Last Monday at lunch, I and my students discussed about evapotranspiration. I already talk about it in various comment here. However, the starting point was the impression, coming from one of my student that the topic of transpiration is still in its infancy. I agree with him and I offered my synthesis.
- In hydrology we use Dalton’s law (here, slide 21) or the derived equations named Penman-Monteith and Priestley Taylor (forgetting all the empirical formulas).
- Dalton’s law put together, diffusive vapor flux, vapor storage and turbulent transport.
- We should have a water vapor budget equation instead written for some control volume where all the stuff is at its right place.
It is not easy actually to account well for all of these factors. We can, maybe, for a single leaf. It is more complicate for the canopy of a single tree. It is even more difficult for a forest. Unless some goddess acts to simplify the vapor budget, over the billions of details and reduces all to some tretable statistics (we can call this statistics the Holy Grail of evapotranspiration - or the whole Hydorlogy itself)

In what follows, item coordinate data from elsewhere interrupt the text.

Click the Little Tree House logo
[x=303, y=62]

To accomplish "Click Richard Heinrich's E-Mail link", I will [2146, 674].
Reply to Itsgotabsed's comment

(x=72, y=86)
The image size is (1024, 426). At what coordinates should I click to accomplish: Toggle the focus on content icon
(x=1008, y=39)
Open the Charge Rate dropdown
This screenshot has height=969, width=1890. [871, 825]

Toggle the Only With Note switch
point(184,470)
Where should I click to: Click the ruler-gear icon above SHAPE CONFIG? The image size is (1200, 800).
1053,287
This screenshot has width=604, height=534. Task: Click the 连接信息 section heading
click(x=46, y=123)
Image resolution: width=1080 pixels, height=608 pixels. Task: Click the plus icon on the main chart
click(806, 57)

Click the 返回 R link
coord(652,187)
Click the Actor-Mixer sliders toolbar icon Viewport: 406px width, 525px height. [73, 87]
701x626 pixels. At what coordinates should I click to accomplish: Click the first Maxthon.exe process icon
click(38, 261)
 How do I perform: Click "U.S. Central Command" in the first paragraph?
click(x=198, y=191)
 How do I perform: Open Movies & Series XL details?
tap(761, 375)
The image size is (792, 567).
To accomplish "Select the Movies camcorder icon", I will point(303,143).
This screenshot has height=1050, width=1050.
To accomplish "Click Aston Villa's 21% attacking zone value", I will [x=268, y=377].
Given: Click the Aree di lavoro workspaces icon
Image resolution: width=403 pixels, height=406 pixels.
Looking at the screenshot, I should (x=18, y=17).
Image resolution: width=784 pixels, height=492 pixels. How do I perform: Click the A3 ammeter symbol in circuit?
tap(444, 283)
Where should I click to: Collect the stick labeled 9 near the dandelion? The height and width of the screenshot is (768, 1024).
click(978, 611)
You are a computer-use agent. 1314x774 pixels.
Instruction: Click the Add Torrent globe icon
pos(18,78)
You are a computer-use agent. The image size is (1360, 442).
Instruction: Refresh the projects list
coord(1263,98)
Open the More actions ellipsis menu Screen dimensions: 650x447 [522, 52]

Assume we can deal with it, and we have the fluxes right. Then the vapor budget seems cristalline simple to obtain, the variation of vapor in the control volume is given by the incoming vapor flux, minus the outcoming vapor flux, minus, in case, the vapor condensation. the good old mass conservation. Unfortunately, also the output flux is not that easy to estimate, because the transport agent is atmospheric turbulence, which is affected by its own complications, and by the interaction of the air fluid with the above mentioned complex terrain/vegetation surfaces.
If we roughly see the action of turbulence as a diffusive one, we can say that it spreads out vapor much more effectively than molecular diffusion, and therefore we could think that the surface emitted vapor is efficiently spread by turbulence. Diffusion does not create vapor, nor it destroys it. Therefore it just dilutes vapor to adjacent control volumes. Any control volume, in fact, can receive or give vapor from/to the next ones. I claim that hydrology should take care of the water vapor budget not just of a mimesis of fluxes with parameters to fix.
Literature instead treats the problem as a flux, forget the real mechanics of fluxes, and simplify turbulence according to similarity theory, essentially due to Prandtl work at the beginning of the last century and, in case, complicated with the additions of Monin-Obukhov theory, The hypothesis of similarity theory are easily broken and the velocities distributions are rarely those expected from this theory in the case of rugged terrain covered by a complex vegetation (even forgetting itspeculiarity as vapor emitter). All of this makes also unreliable the transport theory, and this was what the work, for instance, of Raupach and coworkers shows.
So, even if we would know the inputs, the transport is complicate because turbulence interacting with complex surfaces is complicate. Numerically is a problem whose numerical solution is still open (a full branch of science, indeed), and we do not know how to model the rustling of leaves (“… and the icy cool of the far, far north, with rustling cedars and pines)
If inputs were easy to get, they would be a boundary condition for Navier-Stokes equations, and Navier-Stokes will describe the transport. This would be THE solution of our evaporation/transpiration problem. In fact, the models we use for what we usually call potential evapotranspiration, are an extreme simplification of this view.
However, this interpretation forgets the role itself of air and soil temperature. We were thinking, in fact, only to the mass budget and the momentum budget (the latter is what NS equation is), but there is no doubt that evaporation and traspiration are commanded also, and in many ways, by the energy budget. Turbulence itself is modified by temperature gradients, but also water vapor tension which concurs to establish the quantity of water vapor at vapor emitting surfaces. Finally energy is conserved as well, and this conservation includes the phase of the matter transported (the so-called latent heat). So necessarily, in relevant hydrological cases, we have to solve besides the mass and momentun conservation, the energy conservation itself.
Looking for simplified versions of mass, momentum and energy budget, would require a major rethinking of all the derivations and new impulse to proper measurements.